We all froze…perfectly still. Just kidding. Of course there was way too much sugar coursing through us to actually be “still,” but it definitely got quieter. Then the kids spoke up, lead by my eager-to-please daughter Abbie, “That’s a great idea, Mom!”

“Are you INSANE!?” I thought to myself. “How could a person actually cut out sugar? And WHY – for the love of heaven, WHY?!”

I mean, in theory I agreed with Katie. And when I say “in theory,” what I mean is that I didn’t really agree with her at all. What she was essentially saying was, “Since December was a month of happiness, how about January be a month of NO happiness?”

But after we put the kids in bed to enjoy their sugar-induced comas, Katie and I got out some hot chocolate and pumpkin pie, sat on the couch, and discussed the idea some more. For the sake of an enormous dental bill, we decided to take a stab at it. And on December 31st, we put all items containing sugar in the trash. In actuality, I thought it was a pretty good idea.

Around noon on January 1st, I thought it was a horrible idea. My body wanted sugar like Jim Carrey wants an Academy Award. So I decided that rather than immediately cut out sugar from my diet, I would slowly wean myself off the stuff. So slowly, in fact, that January 1st was pretty much like any day in December. Once I started back at work, however, it became easier, simply because it wasn’t there. Except for the bag of Snickers bars that I purchased and kept in my drawer. You know, they say small portions of the poison are supposed to help when you’re weaning. That’s not me talkin’, folks, that’s SCIENCE!

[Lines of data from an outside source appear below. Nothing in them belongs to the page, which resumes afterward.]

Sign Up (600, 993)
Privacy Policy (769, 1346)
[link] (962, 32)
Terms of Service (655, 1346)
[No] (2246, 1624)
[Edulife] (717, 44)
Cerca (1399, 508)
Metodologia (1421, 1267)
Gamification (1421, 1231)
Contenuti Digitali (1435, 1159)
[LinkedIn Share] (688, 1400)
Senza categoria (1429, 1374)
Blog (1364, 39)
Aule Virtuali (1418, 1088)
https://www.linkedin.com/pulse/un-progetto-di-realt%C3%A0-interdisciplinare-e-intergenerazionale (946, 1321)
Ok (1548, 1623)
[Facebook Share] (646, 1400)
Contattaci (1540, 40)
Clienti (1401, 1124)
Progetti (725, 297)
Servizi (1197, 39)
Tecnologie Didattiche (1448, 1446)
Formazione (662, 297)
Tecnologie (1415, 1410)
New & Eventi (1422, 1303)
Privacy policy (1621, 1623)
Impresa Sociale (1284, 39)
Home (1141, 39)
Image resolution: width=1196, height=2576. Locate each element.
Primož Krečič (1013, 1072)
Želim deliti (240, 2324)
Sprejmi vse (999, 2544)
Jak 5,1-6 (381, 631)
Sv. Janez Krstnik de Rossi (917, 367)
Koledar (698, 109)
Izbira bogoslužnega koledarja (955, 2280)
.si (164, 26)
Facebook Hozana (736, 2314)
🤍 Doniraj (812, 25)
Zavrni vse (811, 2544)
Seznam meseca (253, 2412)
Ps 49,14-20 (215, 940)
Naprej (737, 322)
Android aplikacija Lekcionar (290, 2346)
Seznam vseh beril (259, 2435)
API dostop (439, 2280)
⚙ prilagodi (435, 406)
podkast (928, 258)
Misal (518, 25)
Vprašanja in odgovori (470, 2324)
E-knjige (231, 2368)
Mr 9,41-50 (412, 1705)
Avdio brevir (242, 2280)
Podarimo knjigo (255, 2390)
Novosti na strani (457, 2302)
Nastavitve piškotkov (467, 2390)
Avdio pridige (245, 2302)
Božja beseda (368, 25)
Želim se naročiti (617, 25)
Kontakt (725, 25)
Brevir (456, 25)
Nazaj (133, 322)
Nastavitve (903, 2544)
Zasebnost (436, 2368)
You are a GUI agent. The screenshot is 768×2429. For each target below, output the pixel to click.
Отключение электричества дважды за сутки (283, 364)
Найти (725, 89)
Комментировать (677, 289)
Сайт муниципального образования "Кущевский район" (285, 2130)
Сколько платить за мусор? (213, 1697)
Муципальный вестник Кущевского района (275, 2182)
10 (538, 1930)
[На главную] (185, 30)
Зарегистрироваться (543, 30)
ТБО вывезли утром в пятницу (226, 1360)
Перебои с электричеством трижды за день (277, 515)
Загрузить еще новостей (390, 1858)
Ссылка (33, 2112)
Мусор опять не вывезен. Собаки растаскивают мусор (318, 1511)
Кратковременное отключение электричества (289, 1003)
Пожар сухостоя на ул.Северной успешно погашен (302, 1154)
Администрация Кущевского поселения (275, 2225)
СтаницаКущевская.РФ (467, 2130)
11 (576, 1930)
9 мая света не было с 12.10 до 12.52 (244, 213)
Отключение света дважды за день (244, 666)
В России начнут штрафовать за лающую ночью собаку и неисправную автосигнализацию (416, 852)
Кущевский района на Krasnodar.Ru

Once I had my days under control, I felt better. My nights, though…oh, my nights. It’s tradition for Katie and I to enjoy a treat together regularly at night when we are unwinding. That wasn’t just a December thing – that’s a 10 years of marriage thing! So at night, when we’d be sitting watching TV or reading or something, I was jonesin’ something fierce. Often were the nights I would casually announce that I was going to the kitchen to get a drink of sugar-free tap water, but once there, I would frantically tear that kitchen apart as if I could smell sugar coming from somewhere.

Start with the freezer. Hmm…frozen corn! Aw, it’s not even Sweet Corn! Next, the fridge. Hey – cheese! Does cheese have sugar? It’s dairy – same family as ice cream. Maybe a cold bowl of cheese! No. Then, the pantry. Come on, come on…there’s got to be something sugary in here. Hello, what’s this in the back…behind the cooking oil – hey, cooking oil? Nah. – but what is this back here…it’s…it’s…oh, hold me; it’s a single, old packet of Nestle hot chocolate, long since forgotten. It’s a New Year’s miracle!

Well, January is over, and sugar is allowed on the premises once again. I can’t say that I successfully went 100% sugar-free in the month of January. But I can tell you that it will be a long time before I put Snickerdoodles and wassail on the table and call it dinner. And I’m okay with that. Yeah…I’m growing.